Lo didn’t move, but watched her approach with an indulgent focus, held in the pleasure of the moment. Gloria sniffed and abandoned the cart a step too soon and she was in Lo’s arms, her ear being squashed by the side of Lo’s jaw, but the smell of Lo’s woolen coat was in her nose and the feel of Lo’s cold hands under her jacket, and Gloria knew this was close to heaven. A moment, any moment, in Lo’s company after months apart, feeling her in her arms, just like she’d rehearsed so many times in the theater of her mind. Letting go seemed like something that was near impossible, and they stood, not letting go, while the quick crush of people dispersed and the arrival/departure board flicked out a new schedule overhead.
“Let me look at you,” Lo said, pulling back, her hands gripping Gloria’s upper arms. Her eyebrows drew together like she might cry. “You’re so tan, and what happened to your chin?”
Gloria reached to touch the cut on her chin. “I ate the dirt in front of a fence, of course.”
“Chester?” Lo asked.
“Yup.” They both laughed because Gloria had kept Lo as up to date as she could about her life as she packed it up in Melbourne, especially the antics of the stubborn gelding Chester, who, when he was in a mood, was either brilliant over fences or refused to partake at all. “And you…” Gloria shook her head, then was unable to form words for the swell of emotion she was feeling, and said instead, “Let’s go.”
“Your bags, silly.”
Gloria laughed again and turned to drag the cart back around in a stuttering arc. It occurred to her how much laughing they did when they spoke, and after a spell among a humorless crowd, she realized how blessed they were.
Lola, Lola, Lola, her heart beat its steady drum in time to the cart’s squeaking wheel.
Everything felt new and magical: the icy black air hitting her face as they left the stark lights of the airport interior, the smell of snow overwritten with the chemical tones of jet fuel. The white pickup truck was like a metal farm dog, waiting joyfully for her. She felt like hugging it because it represented everything happy. Unlocked, it seemed to wag its bumper bar as she climbed in.
“Let me turn the heat right up. It’ll probably warm up by the time we get home!” Lo said as the truck growled to life.
“Home,” Gloria said, trying the taste of the word in her mouth. “Home.” It had a new flavor; thrilling and nerve-racking.
“Tell me everything!” Lo said, the lights of passing cars flashing across her face.
And as the temperature in the car thawed and became less affronting, the words flowed from Gloria, and she loved to say them, watching the changing expressions on Lo’s face—the closing in, the softening, the quick flick of surprise, the expansive roar of laughter. It was what she’d been waiting for, and she glowed with it, the heat generated from the energy between them.
Oh, I love you, she thought, but she didn’t say it, instead keeping it as a warm coal, burning a hole in her pocket.

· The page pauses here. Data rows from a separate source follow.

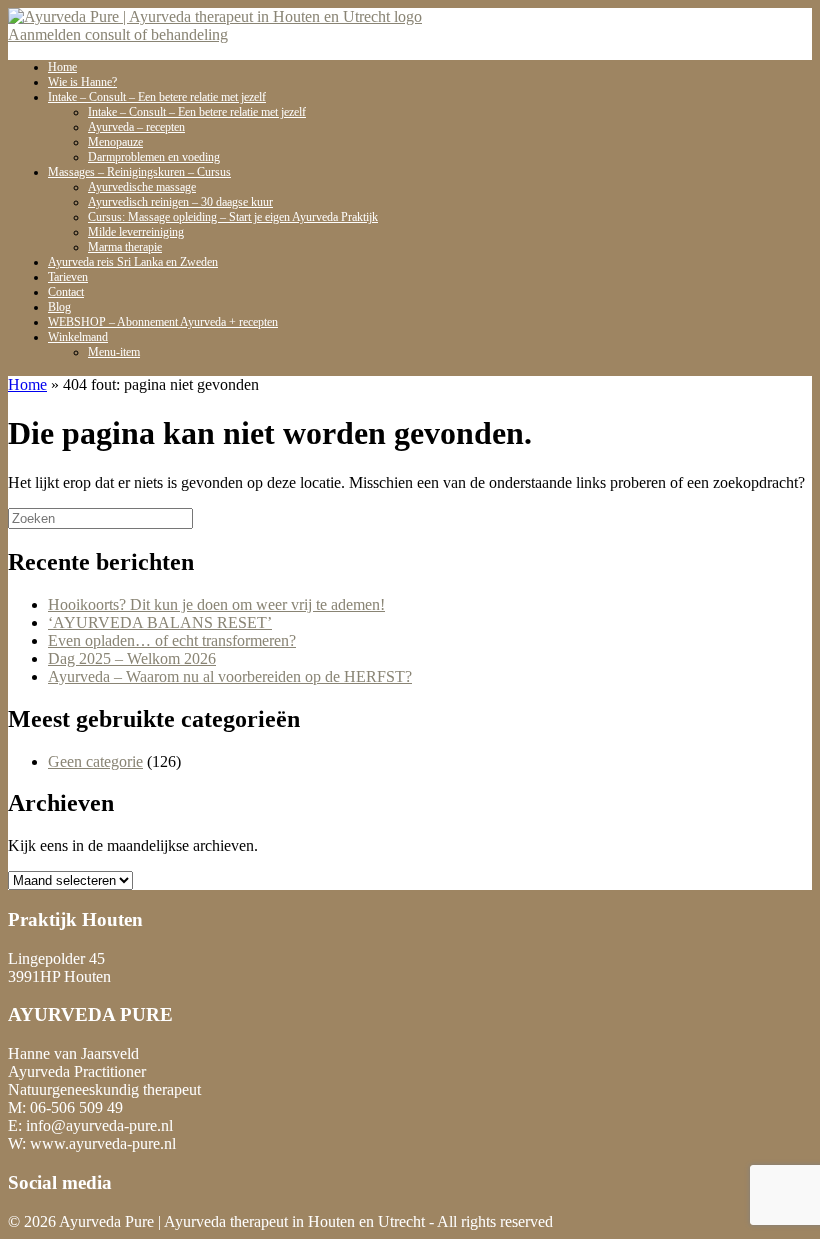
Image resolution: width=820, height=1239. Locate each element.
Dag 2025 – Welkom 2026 (132, 658)
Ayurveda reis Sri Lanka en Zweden (133, 262)
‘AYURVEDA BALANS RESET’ (160, 622)
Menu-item (114, 352)
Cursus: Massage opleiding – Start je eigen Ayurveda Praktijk (233, 217)
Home (27, 384)
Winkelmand (78, 337)
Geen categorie (95, 761)
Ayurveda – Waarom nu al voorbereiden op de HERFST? (230, 676)
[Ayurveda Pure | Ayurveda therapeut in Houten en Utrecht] (215, 16)
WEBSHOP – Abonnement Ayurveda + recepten (163, 322)
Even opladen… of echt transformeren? (172, 640)
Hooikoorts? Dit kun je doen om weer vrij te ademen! (216, 604)
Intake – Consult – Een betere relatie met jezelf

Despite Lo’s warnings, arriving via air mail in envelopes bordered with blue and red stripes, the ground was slushier than Gloria expected and the cold more bitter than she was prepared for. Those letters, scribbled in Lo’s slanting scrawl—a blue ink embodiment of Lo’s essence—had kept Gloria afloat as she bobbed along on a sea of uncertainty, winding up her life, properly this time, to walk across the bridge of their relationship into the unknown. And now, here, in the unfamiliar landscape of late-November Wyoming, where angels lived and breathed and Hamlet was waiting for her in his layers of quilted rugs, a veteran to the cold more than Gloria, she was home. The windows of the old house glowed yellow against the midnight gloom and the pine trees bowed beneath the stars under the weight of the recent snow. Gloria’s breath spilled from her mouth in great plumes as she met the night with her warm body. Lo hurried ahead, her form tipped sideways with the baggage, but Gloria walked slowly, taking in the fresh palette of sights and scents, the smoke from the chimney curling up to meet the sky. Lo’s silhouette, backlit against the doorway, shrugging out of her jacket, disappearing for a moment, but Gloria’s memory followed her movements, picturing Lo throwing her keys into the bowl on the sideboard. She appeared again to hold the door open wider for Gloria and Gloria abandoned her panoramic postcard and loped up the path to meet her.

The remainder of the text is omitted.